Mt 6,19-23
Jesús dijo a sus discípulos: “No amontonéis tesoros en la tierra, donde la polilla y la herrumbre los corroen y donde los ladrones socavan y los roban. Amontonad en cambio tesoros en el cielo, donde ni la polilla ni la herrumbre corroen, y donde los ladrones no socavan ni roban. Porque donde está tu tesoro allí estará tu corazón. La lámpara del cuerpo es el ojo. Por eso, si tu ojo es sencillo, todo tu cuerpo estará iluminado. Pero si tu ojo es malicioso, todo tu cuerpo estará en tinieblas. Y si la luz que hay en ti es tinieblas, ¡qué grande será la oscuridad!”
¿Dónde está puesto nuestro corazón? ¿A quién le pertenece? ¿De qué está lleno?
Con preguntas tan sencillas, pero esenciales, el Señor puede conducirnos hacia aquel sendero espiritual que en realidad buscamos, si queremos seguirlo seriamente.
Son preguntas fundamentales, porque, como nos hacen ver todos los buenos maestros espirituales y la misma Escritura, el núcleo de toda nuestra maldad radica en el corazón. Como nos explica Jesús, no son las cosas externas las que nos hacen impuros; sino lo que sale de nuestro corazón (cf. Mt 15,17-19).
Entonces, estamos llamados a dejar que Dios purifique ese corazón, y a colaborar en ello. Por eso, las palabras que hoy escuchamos de boca del Señor, son un criterio para examinar una y otra vez nuestra vida interior. Así como hacemos un examen de conciencia antes de confesarnos, para evaluar en qué hemos pecado, así mismo debemos fijarnos sutilmente y cuestionarnos a qué sigue estando apegado nuestro corazón.
“Amontonad tesoros en el cielo”: He aquí también una clara y sencilla indicación para que nuestra vida sea fructífera. Conocemos aquella maravillosa frase de San Juan de la Cruz: “Al atardecer de la vida, seremos juzgados en el amor.”
Entonces, los verdaderos tesoros los acumulamos cuando amamos, cuando realmente hacemos el bien a las otras personas, cuando nuestro corazón se convierte en un corazón benévolo, que busca el bien para su prójimo. Esto no se reduce a un gesto ocasional ni a una limosna esporádica; sino que es una actitud básica de nuestro corazón, que va modelándose conforme al Corazón de Jesús.

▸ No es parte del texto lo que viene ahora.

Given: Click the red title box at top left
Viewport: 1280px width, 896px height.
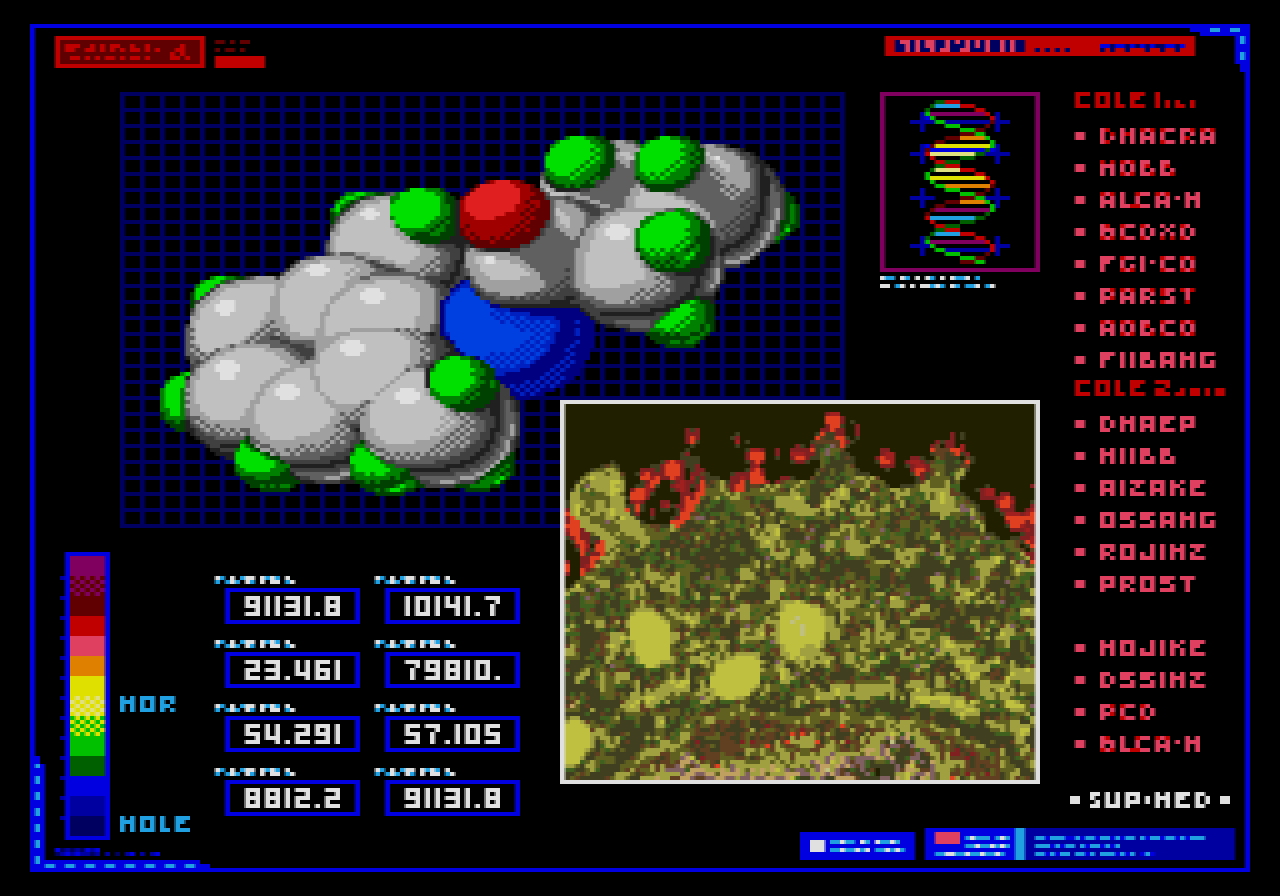Looking at the screenshot, I should point(129,51).
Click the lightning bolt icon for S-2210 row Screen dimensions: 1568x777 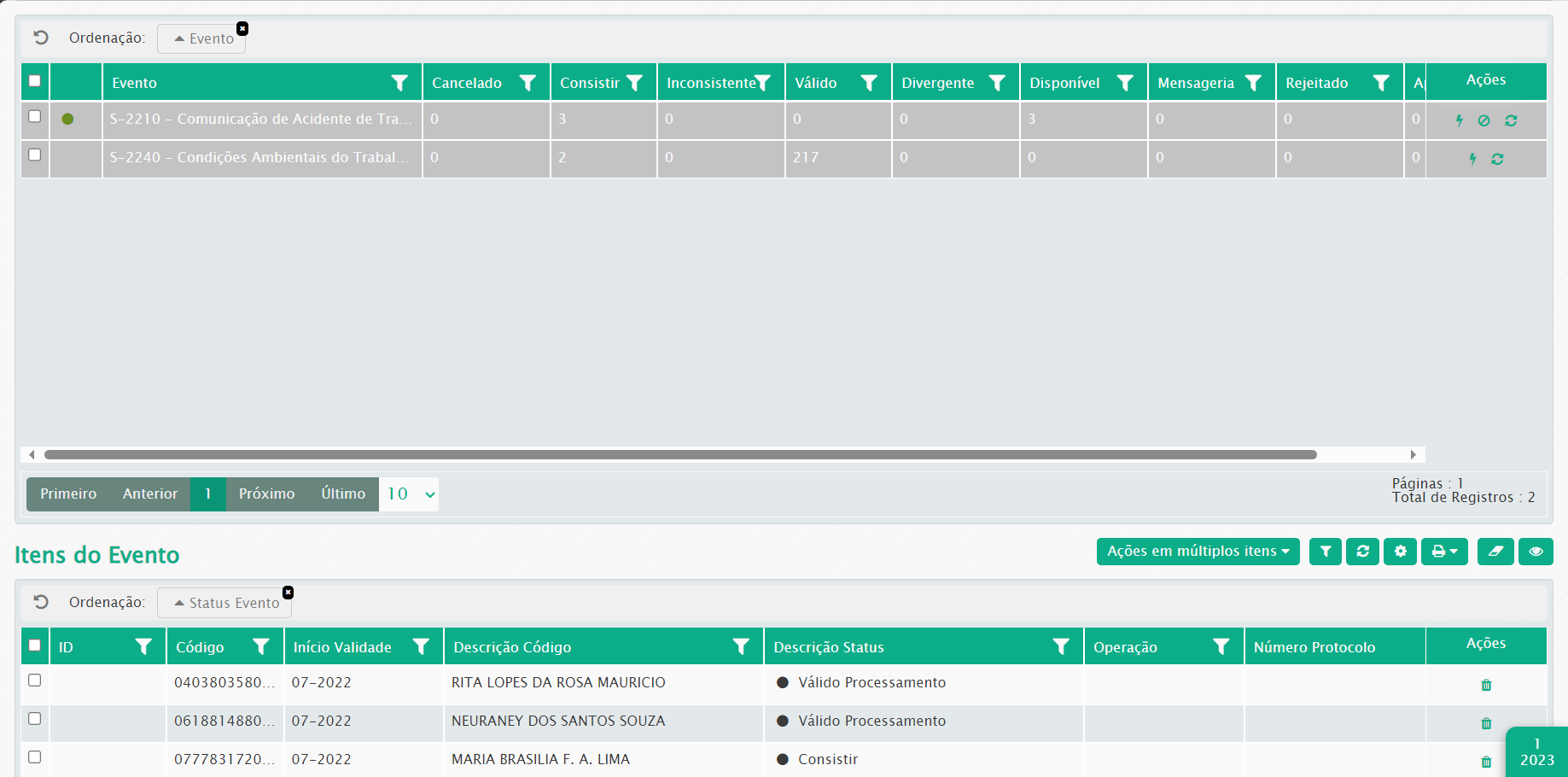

En este contexto, resulta aún más evidente cuán necesario es que nuestro corazón sea purificado, porque esta benevolencia permanente del corazón, que refleja la actitud de Dios hacia nosotros, debe ser capaz incluso de amar al enemigo, como nos enseña el Señor (cf. Mt 5,44) y como habíamos meditado durante los últimos días. Esto no significa, de ningún modo, que podamos aprobar todo lo que hacen las otras personas, ni que debamos cerrar los ojos ante sus malos actos, o relativizarlos, o, en el peor de los casos, justificarlos. Más bien, quiere decir que podemos avanzar hacia el verdadero amor, que trata de ver a la persona en el amor del Señor y quiere para ella lo que es verdaderamente bueno.
Ahora bien, para poder reconocer lo que es verdaderamente bueno y esencial, es necesario que nosotros mismos no seamos ciegos. Así, la última parte de este corto pero tan significativo texto, nos advierte de la concupiscencia, que puede impedirnos reconocer lo que es verdaderamente bueno; y, más aún, puede ser un obstáculo para ponerlo en práctica. Mientras estemos dominados por nuestras apetencias, nuestro ojo estará enfermo y seremos esclavos de estas apetencias. Ellas nos atan a nosotros mismos, nos entretienen y no nos dejan estar totalmente libres para responder al llamado de Dios a vivir en el amor.
Podemos, entonces, resumir en pocas palabras cómo el evangelio de hoy nos conduce a un camino espiritual:
1. Acumulamos tesoros en el cielo cuando realizamos las obras de misericordia corporales y espirituales, cuando procuramos el verdadero bien de la otra persona y le servimos en el espíritu del Señor.
2. Para realizar estas buenas obras en la actitud adecuada, es necesario examinar una y otra vez nuestro corazón, cuestionándonos si ya se ha abierto plenamente al amor de Dios y dónde están sus apegos desordenados, y decidiéndonos a emprender el camino de la purificación del corazón.
3. El refrenar nuestras apetencias hace parte de la escuela básica de un auténtico camino espiritual y de la formación ascética de nuestra personalidad. Nos libera de nuestra ceguera y abre así nuestros ojos al verdadero amor, que viene a nuestro encuentro en Dios y que hemos de poner en práctica en el encuentro con el prójimo.